TEXT BLOCK:

****************************************

At Alchemax HQ, Meridius and Carnage are watching the Zombiote chaos unfold. Willie Lumpkin is among those infected by the Zombiotes. However, Agent Anti-Venom frees him and heads to Grand Garden Arena to make Eddie stand down. Flexo attacks Eddie, preventing him from healing properly, before Red Goblin removes him from Dylan. Flexo and Red Goblin are revealed to have been manipulated by Doctor Doom and Kang the Conqueror, with Kang creating the Rascal symbiote from a fragment of Bedlam. Venom leaves Spider-Man as pieces of it bond to Eddie and Dylan.

Agent Anti-Venom arrives, neutralizes Bedlam, and informs those present of the Zombiotes as they attack; Crusher Hogan and Doc Sawbones are converted into Zombiotes. The Anti-Venom symbiote moves to Eddie, who uses it to kill the Zombiotes. However, Meridius remotely possesses Eddie and the Zombiotes using Carnage's All-Blood the Necrospear, causing some of the Zombiotes to gain traits of Venom and Carnage. This forces Dylan to apparently kill Eddie.

****************************************

WORK INSTRUCTIONS: Can you reproduce, word for word, the part of the Zombiote plot summary that opens with the words containing "At Alchemax HQ, Meridius" and closes with "Eddie and Dylan."?

RECORDED INFORMATION:
****************************************

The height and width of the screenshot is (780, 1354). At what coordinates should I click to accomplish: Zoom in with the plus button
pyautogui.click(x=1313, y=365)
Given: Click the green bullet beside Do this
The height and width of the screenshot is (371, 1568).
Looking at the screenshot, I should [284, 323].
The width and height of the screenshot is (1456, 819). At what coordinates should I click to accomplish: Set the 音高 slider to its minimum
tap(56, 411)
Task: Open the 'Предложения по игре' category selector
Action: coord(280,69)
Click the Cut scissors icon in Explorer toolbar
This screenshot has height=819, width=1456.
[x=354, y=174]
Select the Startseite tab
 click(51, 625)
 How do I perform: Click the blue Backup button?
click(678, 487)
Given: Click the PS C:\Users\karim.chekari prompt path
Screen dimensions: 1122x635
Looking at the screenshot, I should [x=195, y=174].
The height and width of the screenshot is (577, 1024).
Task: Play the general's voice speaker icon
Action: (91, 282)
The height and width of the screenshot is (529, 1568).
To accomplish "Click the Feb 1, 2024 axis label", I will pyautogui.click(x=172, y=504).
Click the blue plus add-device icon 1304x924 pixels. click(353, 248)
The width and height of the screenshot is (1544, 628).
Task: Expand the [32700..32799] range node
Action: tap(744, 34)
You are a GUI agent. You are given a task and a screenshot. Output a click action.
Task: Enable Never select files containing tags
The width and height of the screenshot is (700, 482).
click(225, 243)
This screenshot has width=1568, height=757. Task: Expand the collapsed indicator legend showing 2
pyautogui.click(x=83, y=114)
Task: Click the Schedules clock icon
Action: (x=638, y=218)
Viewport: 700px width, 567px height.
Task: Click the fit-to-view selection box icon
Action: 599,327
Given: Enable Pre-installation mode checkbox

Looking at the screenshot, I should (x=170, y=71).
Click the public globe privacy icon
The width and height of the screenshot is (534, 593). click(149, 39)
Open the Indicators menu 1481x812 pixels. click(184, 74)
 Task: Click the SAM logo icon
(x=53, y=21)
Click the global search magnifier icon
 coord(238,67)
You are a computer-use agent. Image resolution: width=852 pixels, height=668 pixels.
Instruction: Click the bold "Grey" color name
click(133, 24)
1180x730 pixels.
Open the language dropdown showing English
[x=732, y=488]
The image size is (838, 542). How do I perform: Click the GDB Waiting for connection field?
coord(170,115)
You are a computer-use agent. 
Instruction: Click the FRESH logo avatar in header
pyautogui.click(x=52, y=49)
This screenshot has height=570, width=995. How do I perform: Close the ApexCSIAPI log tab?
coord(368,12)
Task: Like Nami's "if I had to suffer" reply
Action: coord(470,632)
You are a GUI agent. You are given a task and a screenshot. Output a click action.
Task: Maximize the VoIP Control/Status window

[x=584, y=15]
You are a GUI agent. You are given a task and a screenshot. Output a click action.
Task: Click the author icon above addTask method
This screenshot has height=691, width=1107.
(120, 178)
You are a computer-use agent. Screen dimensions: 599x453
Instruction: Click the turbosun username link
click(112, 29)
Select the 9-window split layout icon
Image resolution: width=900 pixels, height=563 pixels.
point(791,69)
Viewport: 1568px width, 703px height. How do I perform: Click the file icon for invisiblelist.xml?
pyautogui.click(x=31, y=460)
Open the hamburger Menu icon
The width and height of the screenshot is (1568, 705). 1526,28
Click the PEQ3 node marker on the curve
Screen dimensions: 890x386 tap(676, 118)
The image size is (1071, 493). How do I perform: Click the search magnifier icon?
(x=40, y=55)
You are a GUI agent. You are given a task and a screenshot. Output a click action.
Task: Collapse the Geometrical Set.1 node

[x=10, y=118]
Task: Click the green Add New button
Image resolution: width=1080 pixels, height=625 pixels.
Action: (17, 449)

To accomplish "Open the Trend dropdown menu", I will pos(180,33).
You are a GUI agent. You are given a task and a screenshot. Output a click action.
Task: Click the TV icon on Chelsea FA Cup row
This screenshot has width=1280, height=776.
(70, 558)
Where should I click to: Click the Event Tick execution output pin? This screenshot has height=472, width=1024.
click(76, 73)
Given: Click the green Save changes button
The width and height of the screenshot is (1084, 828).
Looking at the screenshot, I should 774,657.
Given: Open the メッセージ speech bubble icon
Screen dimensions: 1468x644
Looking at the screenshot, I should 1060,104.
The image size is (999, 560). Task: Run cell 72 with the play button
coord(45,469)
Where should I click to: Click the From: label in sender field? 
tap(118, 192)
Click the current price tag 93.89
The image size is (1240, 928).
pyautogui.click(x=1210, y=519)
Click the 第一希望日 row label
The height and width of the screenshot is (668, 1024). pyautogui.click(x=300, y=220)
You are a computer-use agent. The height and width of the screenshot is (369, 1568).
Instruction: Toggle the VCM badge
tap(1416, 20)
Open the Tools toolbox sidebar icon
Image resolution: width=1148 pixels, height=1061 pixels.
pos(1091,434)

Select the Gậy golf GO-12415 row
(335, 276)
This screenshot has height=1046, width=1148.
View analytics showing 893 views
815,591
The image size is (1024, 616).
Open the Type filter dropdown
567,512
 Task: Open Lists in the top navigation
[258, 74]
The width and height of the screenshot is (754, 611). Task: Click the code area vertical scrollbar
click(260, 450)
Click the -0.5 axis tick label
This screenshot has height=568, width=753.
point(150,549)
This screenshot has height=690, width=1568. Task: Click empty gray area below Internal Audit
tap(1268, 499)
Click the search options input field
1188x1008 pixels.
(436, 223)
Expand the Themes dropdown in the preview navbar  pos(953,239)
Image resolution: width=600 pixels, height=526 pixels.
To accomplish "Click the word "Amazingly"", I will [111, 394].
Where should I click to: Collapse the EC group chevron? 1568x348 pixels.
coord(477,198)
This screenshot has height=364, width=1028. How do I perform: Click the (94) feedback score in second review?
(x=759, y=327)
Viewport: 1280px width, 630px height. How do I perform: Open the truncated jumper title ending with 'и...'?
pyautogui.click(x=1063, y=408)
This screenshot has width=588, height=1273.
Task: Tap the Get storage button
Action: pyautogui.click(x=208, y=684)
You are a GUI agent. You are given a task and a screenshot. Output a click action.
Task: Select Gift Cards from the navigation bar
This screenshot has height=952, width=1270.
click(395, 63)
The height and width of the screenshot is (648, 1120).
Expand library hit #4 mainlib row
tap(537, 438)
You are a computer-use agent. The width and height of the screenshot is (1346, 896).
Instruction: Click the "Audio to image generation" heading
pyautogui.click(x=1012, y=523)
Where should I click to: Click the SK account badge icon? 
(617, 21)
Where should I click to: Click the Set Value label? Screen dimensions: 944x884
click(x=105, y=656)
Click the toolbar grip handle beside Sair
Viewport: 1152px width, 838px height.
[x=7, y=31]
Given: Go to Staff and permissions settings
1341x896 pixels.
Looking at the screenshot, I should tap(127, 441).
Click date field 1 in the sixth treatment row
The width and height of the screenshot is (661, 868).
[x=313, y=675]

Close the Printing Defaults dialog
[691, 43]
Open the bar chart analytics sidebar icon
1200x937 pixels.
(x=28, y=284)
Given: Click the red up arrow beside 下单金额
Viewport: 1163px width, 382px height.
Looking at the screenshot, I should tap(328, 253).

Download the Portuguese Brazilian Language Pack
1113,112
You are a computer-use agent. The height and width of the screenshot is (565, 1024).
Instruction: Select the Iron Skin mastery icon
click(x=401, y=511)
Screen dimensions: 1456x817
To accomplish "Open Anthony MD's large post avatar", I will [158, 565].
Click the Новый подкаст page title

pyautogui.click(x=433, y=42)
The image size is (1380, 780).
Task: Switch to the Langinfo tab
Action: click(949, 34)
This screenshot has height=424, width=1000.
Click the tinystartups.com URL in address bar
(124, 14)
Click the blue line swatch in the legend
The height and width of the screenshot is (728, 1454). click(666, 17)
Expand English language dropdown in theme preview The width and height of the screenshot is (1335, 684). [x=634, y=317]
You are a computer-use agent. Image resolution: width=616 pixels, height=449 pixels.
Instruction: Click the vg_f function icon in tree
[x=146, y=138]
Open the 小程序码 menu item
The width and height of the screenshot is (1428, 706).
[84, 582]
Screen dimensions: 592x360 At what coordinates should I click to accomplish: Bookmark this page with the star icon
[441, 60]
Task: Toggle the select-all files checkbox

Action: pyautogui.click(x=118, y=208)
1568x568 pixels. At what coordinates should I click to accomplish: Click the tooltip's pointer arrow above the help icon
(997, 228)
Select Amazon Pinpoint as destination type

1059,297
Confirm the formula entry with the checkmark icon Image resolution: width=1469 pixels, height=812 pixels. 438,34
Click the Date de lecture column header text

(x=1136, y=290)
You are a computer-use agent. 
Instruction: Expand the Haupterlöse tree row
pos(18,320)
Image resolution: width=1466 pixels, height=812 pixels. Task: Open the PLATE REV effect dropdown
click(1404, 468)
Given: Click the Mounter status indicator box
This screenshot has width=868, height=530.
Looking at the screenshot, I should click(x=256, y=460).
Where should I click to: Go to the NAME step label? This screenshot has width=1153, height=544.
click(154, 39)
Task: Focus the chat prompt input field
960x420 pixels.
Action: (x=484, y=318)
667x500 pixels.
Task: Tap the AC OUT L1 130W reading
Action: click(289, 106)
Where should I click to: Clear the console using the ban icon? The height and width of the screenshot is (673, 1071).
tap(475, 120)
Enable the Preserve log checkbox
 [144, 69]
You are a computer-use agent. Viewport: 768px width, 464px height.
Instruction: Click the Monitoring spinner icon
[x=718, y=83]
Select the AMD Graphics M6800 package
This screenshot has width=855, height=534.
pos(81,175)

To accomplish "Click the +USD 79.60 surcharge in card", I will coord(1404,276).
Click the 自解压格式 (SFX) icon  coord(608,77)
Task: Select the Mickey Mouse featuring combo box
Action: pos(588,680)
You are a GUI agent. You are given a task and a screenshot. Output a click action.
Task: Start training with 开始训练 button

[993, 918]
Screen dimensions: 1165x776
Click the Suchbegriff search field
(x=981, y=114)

****************************************

PROBLEM SOLUTION:
At Alchemax HQ, Meridius and Carnage are watching the Zombiote chaos unfold. Willie Lumpkin is among those infected by the Zombiotes. However, Agent Anti-Venom frees him and heads to Grand Garden Arena to make Eddie stand down. Flexo attacks Eddie, preventing him from healing properly, before Red Goblin removes him from Dylan. Flexo and Red Goblin are revealed to have been manipulated by Doctor Doom and Kang the Conqueror, with Kang creating the Rascal symbiote from a fragment of Bedlam. Venom leaves Spider-Man as pieces of it bond to Eddie and Dylan.